Paging Dr. Freud. Apparently, the great Victorian era writer, Charles Dickens, he of Ebenezer Scrooge fame, had some mommy issues. Kinda like so many of my ex boyfriends. He didn't write love letters to his crushes. Oh no. He wrote passionate letters to their moms. In "Charles Dickens," out in November from Yale University Press, Michael Slater bares the novelist's over-the-top notes to the mother of Maria Beadnell, a banker's daughter he "fell violently in love with." Gushed Dickens: "Bear with a daring wretch who is about to make a surprising confession to you . . . which he beseeches you to commit to the flames as soon as you have become aware to what a towering height his mad ambition soars . . . I love your adorable daughter deeply, devotedly."
Hmmm. Interesting approach. Writing to the mothers instead of the daughters. Why does it seem to me that writers have a weird way about going about things ... like love letters for example. If you love someone, do you not send your missive, sweetly scented with your undying devotion, directly to your beloved?

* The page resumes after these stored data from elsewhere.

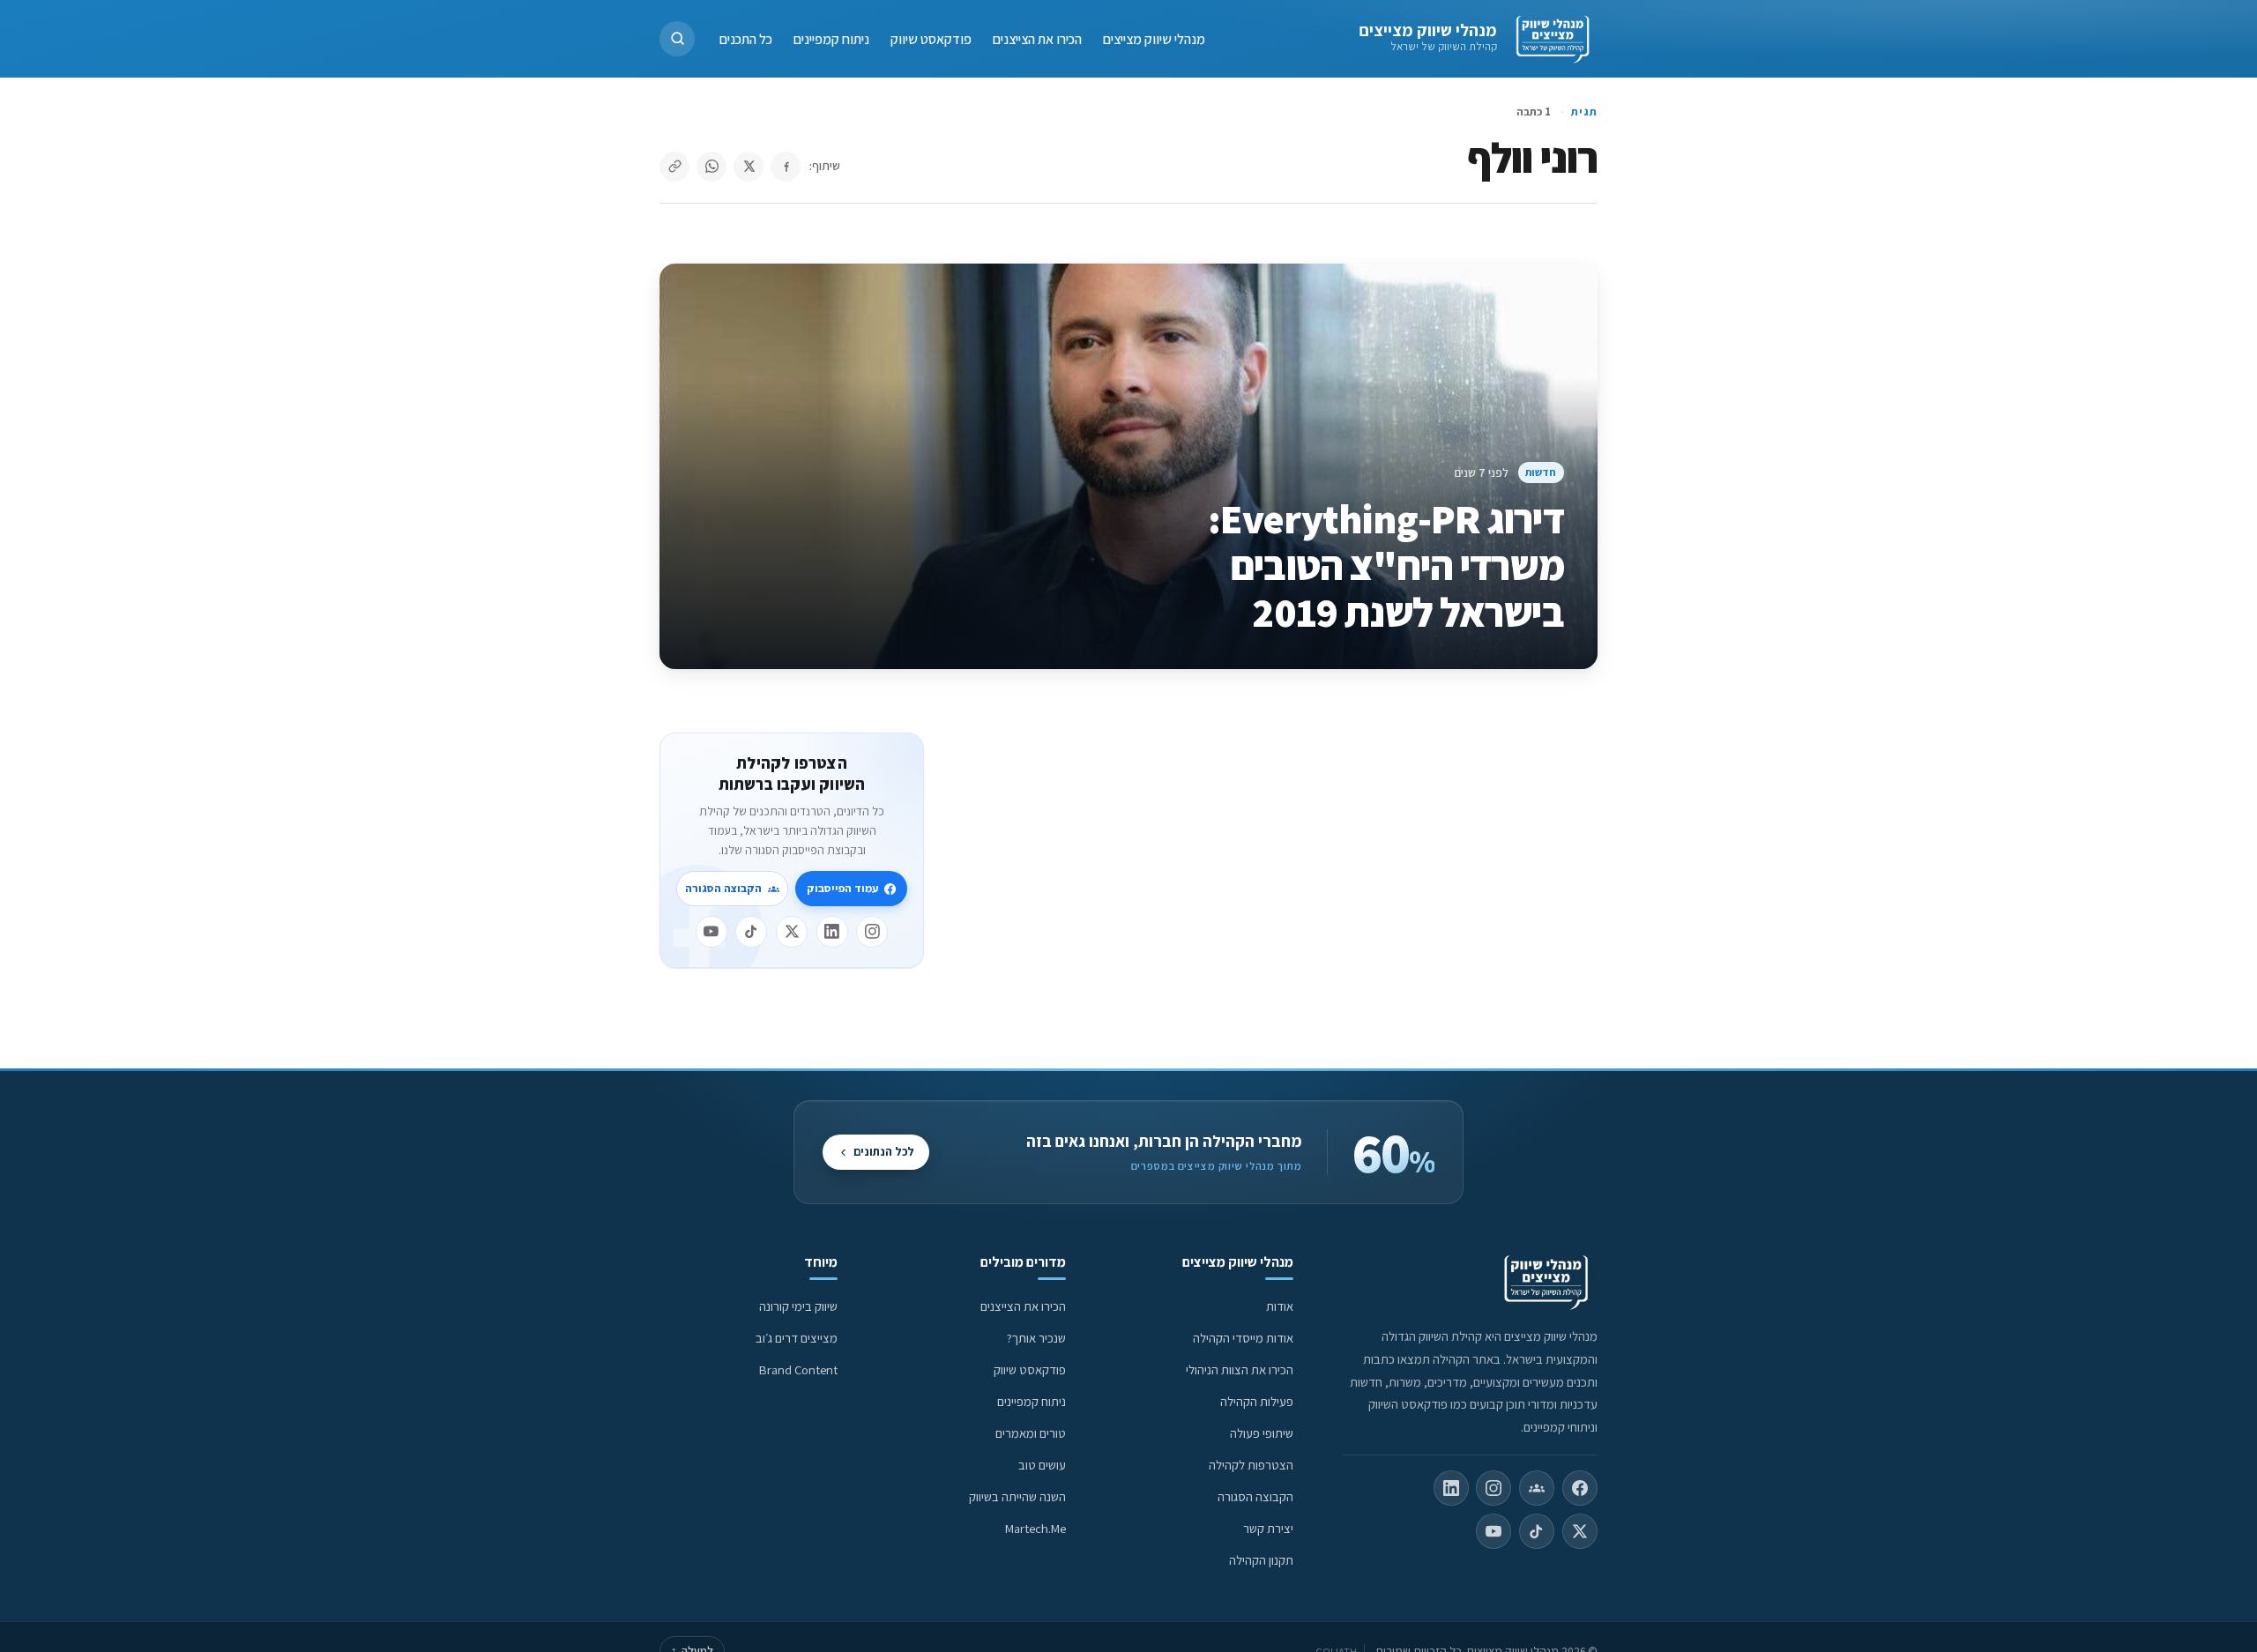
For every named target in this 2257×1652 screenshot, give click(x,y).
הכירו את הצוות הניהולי (1239, 1369)
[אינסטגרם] (872, 932)
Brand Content (798, 1369)
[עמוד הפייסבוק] (1580, 1488)
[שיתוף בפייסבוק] (786, 167)
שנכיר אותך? (1036, 1337)
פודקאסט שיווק (931, 38)
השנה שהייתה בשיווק (1017, 1496)
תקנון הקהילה (1261, 1560)
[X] (792, 932)
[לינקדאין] (832, 932)
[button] (677, 38)
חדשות (1540, 472)
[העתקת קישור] (674, 167)
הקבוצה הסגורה (723, 888)
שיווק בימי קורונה (798, 1306)
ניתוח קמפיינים (831, 38)
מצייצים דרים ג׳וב (797, 1337)
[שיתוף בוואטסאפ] (711, 167)
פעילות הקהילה (1256, 1401)
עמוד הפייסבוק (842, 888)
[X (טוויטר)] (1580, 1531)
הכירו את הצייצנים (1037, 38)
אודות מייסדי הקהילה (1243, 1337)
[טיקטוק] (751, 932)
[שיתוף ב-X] (749, 167)
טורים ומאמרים (1030, 1433)
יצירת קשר (1268, 1528)
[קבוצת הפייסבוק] (1536, 1488)
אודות (1279, 1306)
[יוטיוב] (711, 932)
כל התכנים (745, 38)
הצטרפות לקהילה (1251, 1464)
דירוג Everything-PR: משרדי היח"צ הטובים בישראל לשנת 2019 (1385, 565)
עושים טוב (1042, 1464)
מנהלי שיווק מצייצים (1428, 30)
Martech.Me (1035, 1528)
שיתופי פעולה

Although, does one actually put pen to paper and actually write out full words, with no LOLs and LMFAO and smiley faces and so on? I don't think so. I imagine the closest one gets to love letters today is texting, Twittering, or gasp, emailing. Writers, being the notorious drunks that they (we) are, really go in for the sexting. I imagine love letters these days look like this:
(914): How do I say "sorry I gave you and your sister herpes" in German? or maybe something a little less harsh?
(401): you're kinda like the weird girl from The Breakfast Club after the makeover. i mean you're pretty, but you're still weird as fuck.
Or this one: (231): I love him more than I love myself. Which is a lot...Because I'm narcissistic.

Sadly, these are actual texts ... from here. Where is the love? What are we coming to?